When the line containing "Click the Colour section heading" is reached, copy it and each subsequent line of the material below exactly, through the last line.

- **Material shown**

* * *

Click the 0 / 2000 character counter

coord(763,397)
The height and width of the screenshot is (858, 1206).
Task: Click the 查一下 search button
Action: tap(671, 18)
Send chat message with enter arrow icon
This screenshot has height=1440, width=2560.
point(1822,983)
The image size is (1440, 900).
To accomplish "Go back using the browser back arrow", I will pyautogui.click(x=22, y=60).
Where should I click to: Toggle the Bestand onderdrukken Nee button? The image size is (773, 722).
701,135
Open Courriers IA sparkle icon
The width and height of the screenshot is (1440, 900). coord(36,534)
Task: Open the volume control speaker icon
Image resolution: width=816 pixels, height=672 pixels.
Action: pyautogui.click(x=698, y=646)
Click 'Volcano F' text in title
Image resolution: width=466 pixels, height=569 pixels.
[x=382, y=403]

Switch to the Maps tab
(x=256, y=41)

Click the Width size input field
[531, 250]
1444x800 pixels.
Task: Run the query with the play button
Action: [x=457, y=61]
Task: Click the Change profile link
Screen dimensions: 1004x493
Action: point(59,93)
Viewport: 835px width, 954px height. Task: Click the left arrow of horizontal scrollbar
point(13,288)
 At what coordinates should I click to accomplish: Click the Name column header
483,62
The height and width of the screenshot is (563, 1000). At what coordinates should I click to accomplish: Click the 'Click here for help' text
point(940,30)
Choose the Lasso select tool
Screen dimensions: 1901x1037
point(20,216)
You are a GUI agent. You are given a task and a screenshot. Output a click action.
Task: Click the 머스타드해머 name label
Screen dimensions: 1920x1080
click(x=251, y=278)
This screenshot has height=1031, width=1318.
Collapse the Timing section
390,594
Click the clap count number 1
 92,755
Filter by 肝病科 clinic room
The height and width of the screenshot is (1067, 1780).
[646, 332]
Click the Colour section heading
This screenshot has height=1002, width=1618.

* * *

- **Problem solution**
Click the Colour section heading
This screenshot has height=1002, width=1618.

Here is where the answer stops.